Quando alguém refere que se deve evitar a exposição do
fundo de pensões português a ações, apelidando esse investimento de jogo e
abominando também o papel dos especuladores nas bolsas, mostra o seu completo
desconhecimento sobre o funcionamento dos mercados acionistas. Desde sempre que
os especuladores são vistos pela generalidade dos agentes económicos como personas
non gratas, entidades que ganham dinheiro desestabilizando os mercados.
Todavia, é impossível ganhar dinheiro nos mercados acionistas e ao mesmo tempo
ser desestabilizador. É um trade-off. Um especulador é alguém que
procura lucrar com as ineficiências do mercado, nomeadamente avaliações
incorretas de empresas, comprando empresas que estão abaixo do seu valor
fundamental e vendendo ações que estão sobreavaliadas, estabilizando desta
forma o mercado. É certo que um arbitragista também tenta capitalizar com as
ineficiências do mercado, mas essas ineficiências são refletidas muitas vezes
por distintas cotações de determinada ação em diferentes bolsas. Atualmente, o
papel dos arbitragistas é cada vez mais realizado por algoritmos que procuram
ineficiências pontuais de alguns minutos, segundos ou milésimos de segundo.
Os mercados não são eficientes, sobretudo no curto prazo, e os preços das ações
nem sempre refletem os fundamentais das empresas. No dia a dia o mercado reage
desproporcionalmente à divulgação dos dados macro e microeconómicos, existindo
sempre oportunidades para os especuladores e arbitragistas, ambos
estabilizadores dos mercados acionistas. Especular é delinear várias hipóteses
quanto ao futuro, de acordo com expetativas para os fundamentais das empresas.
O papel do especulador resume-se grosso modo a aproveitar as
ineficiências do mercado. É uma estratégia relativamente diferente àquela em
que um investidor compra determinada ação de uma empresa que considera de
elevada qualidade e com potencial de valorização no longo prazo, esperando que
o seu investimento dê lucros no longo prazo, adotando por vezes uma postura mais
passiva. O especulador é provavelmente mais ativo, um investidor mais de curto
prazo, procurando oportunidades onde existem movimentos significativos de
preços, devido à volatilidade e incerteza de curto prazo, comprando ações que
ficam baratas em termos fundamentais e vendendo títulos que estão mais caros.

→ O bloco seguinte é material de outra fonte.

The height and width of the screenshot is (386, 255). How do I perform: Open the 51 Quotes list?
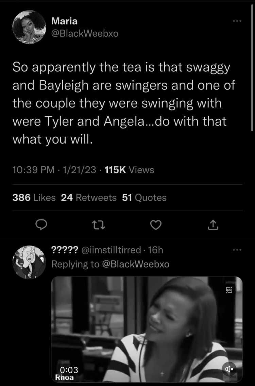(144, 198)
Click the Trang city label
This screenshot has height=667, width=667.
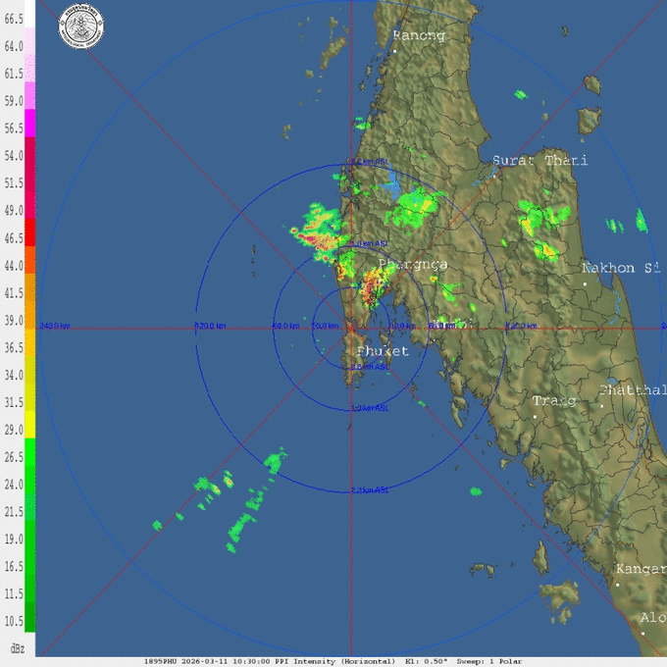(x=555, y=401)
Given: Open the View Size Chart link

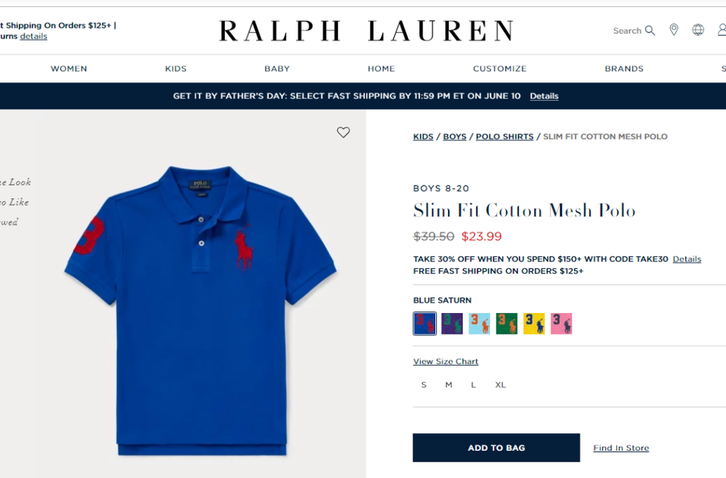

Há ainda mais uma vantagem na atividade especulativa, o aumento de liquidez que
os especuladores proporcionam ao mercado acionista devido à sua postura ativa,
permitindo aos investidores que pretendam investir ou desinvestir no mercado o
façam a preços mais favoráveis. Os especuladores nos mercados acionistas
protegem os investidores mais incautos de comprarem mais caro. No longo prazo
os preços das ações tendem para o seu real valor. Um mercado de ações no longo
prazo tende a ser eficiente, nomeadamente um índice acionista mais amplo,
refletindo a evolução da economia. Os índices acionistas mais amplos geográfica
e sectorialmente das economias avançadas são uma opção tão válida quanto a
compra de obrigações soberanas de qualidade “AAA”, com a vantagem de entregarem
melhores retornos. Em boa verdade, poderemos, isso sim, considerar nefasta
especulação o açambarcamento de mercadorias que agrava ainda mais o fenómeno
inflacionista.
Em suma, os especuladores de ações que ganham dinheiro com a sua estratégia
estabilizam o mercado. Se perderam dinheiro é porque a sua análise relativa aos
fundamentais da empresa estava errada. No final os mercados e a economia têm
sempre razão e os especuladores que perderam dinheiro tendem a ser afastados.